Maintenant quoi? Les doigts pointeurs, l’analyse, le blâme sont faciles. Que faisons-nous pour changer la direction du déclin? Nous sommes dans une guerre où le prix est notre respect de soi et le véritable ennemi est notre insécurité. Les mots de Franklin D. Roosevelt, dans le contexte de la Seconde Guerre mondiale, résonnent aujourd’hui: «La seule chose à craindre, c’est la peur elle-même.» Comment pouvons-nous trouver le courage d’affronter nos peurs? La peur et l’insécurité forment un cycle vicieux et autodestructeur. Comment pouvons-nous avoir un discours rationnel sur nos différences, apprendre le respect mutuel?

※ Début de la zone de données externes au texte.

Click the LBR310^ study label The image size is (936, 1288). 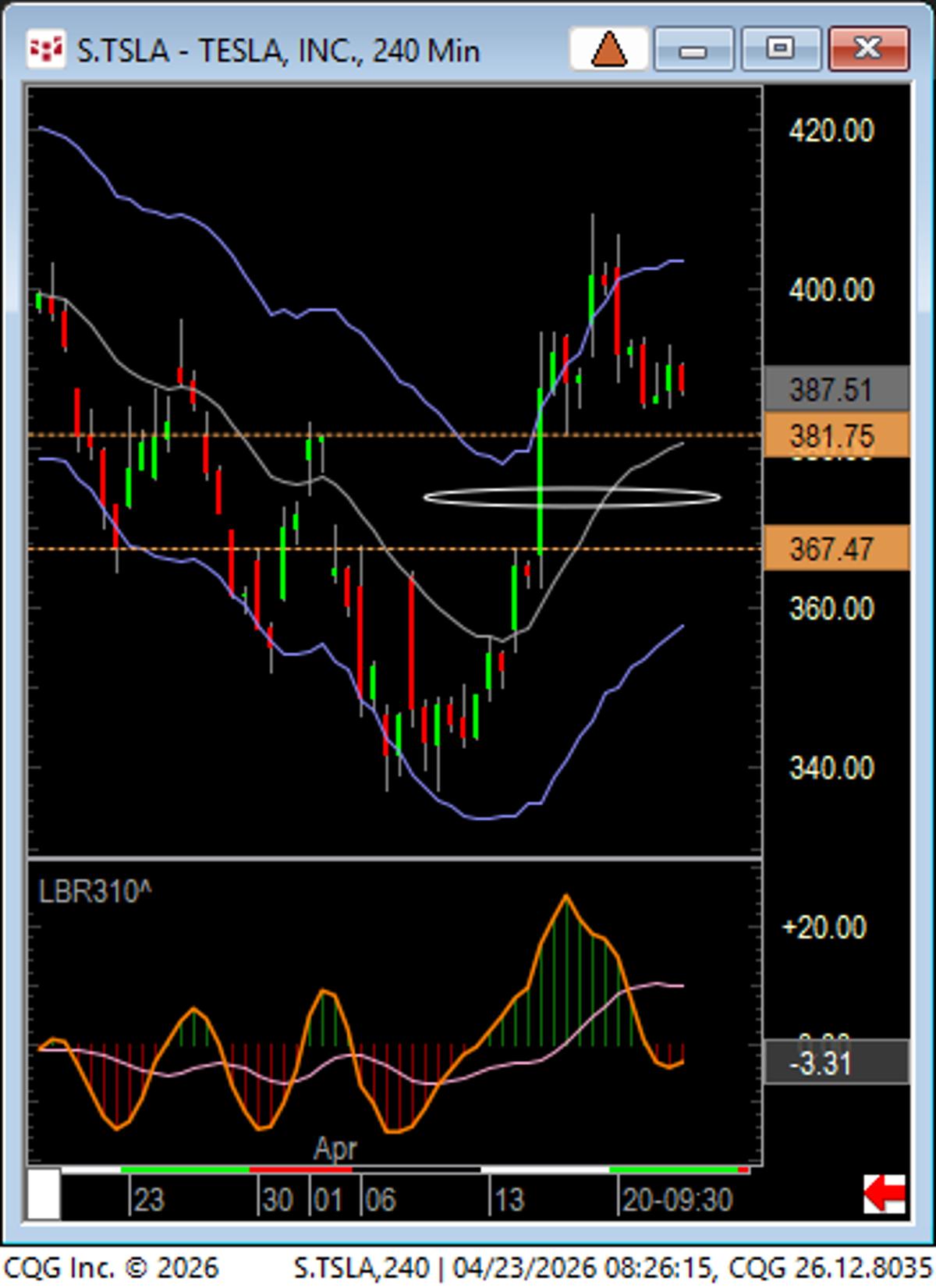94,891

Nous craignons ce que nous ne savons pas. Que diriez-vous de changer cet état d’esprit fondamental, de chercher de la valeur et d’apprendre de ce que nous ne savons pas? Notre ego collectif est-il si grand, ou notre insécurité collective est-elle si omniprésente, que nous ne sommes à l’aise que lorsque la société reflète ce que nous voulons croire de nous-mêmes? Est-ce nous ce que nous voulons vraiment? Ou est-ce la peur qui pousse toutes les autres pensées hors de notre conscience? Par respect pour nous-mêmes, ne méritons-nous pas d’apprécier les différences et de ne pas les considérer comme des raisons de craindre?

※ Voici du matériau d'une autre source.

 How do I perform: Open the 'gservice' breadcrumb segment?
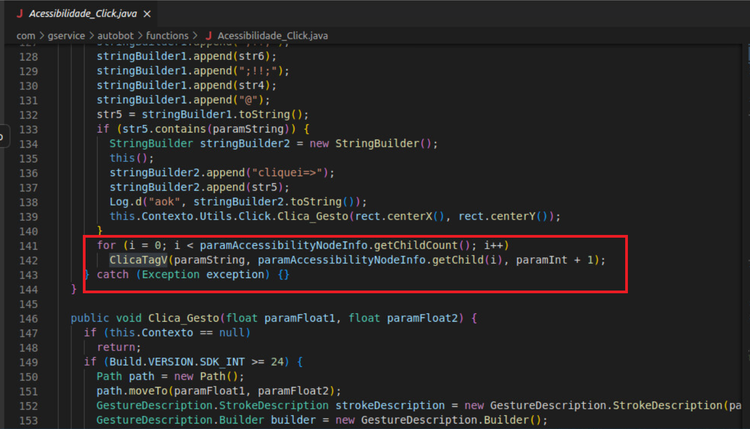click(x=68, y=36)
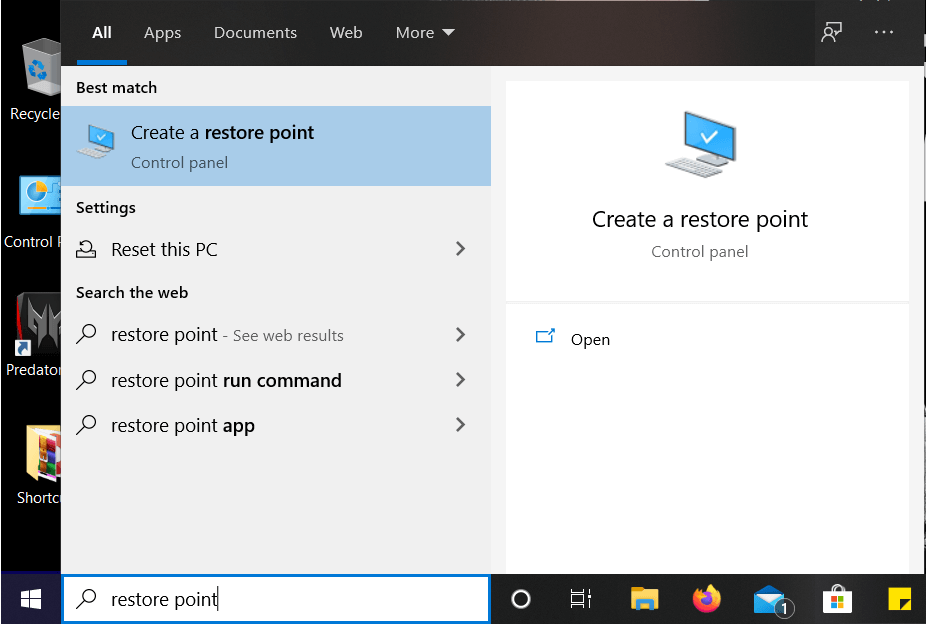
Task: Click the Cortana circle icon
Action: coord(521,598)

Comme cela a été démontré à maintes reprises, les médias sociaux ont un énorme pouvoir pour le bien. Comment allons-nous choisir d’utiliser les outils à notre disposition? Allons-nous choisir d’être constructif pour améliorer la vie de tous les segments de la société? Ne voulons-nous pas libérer la capacité incroyable des talents artistiques et créatifs dans tous les aspects de la vie, y compris les affaires et même le gouvernement? Comment pouvons-nous soutenir des messages plus positifs et affirmant la vie? Quelles que soient les histoires que nous racontons, comment pouvons-nous nous engager dans la narration des médias sociaux comme moyen d’accroître le bien-être de la société? Chacun de nous a sa voix. Fais-en bon usage!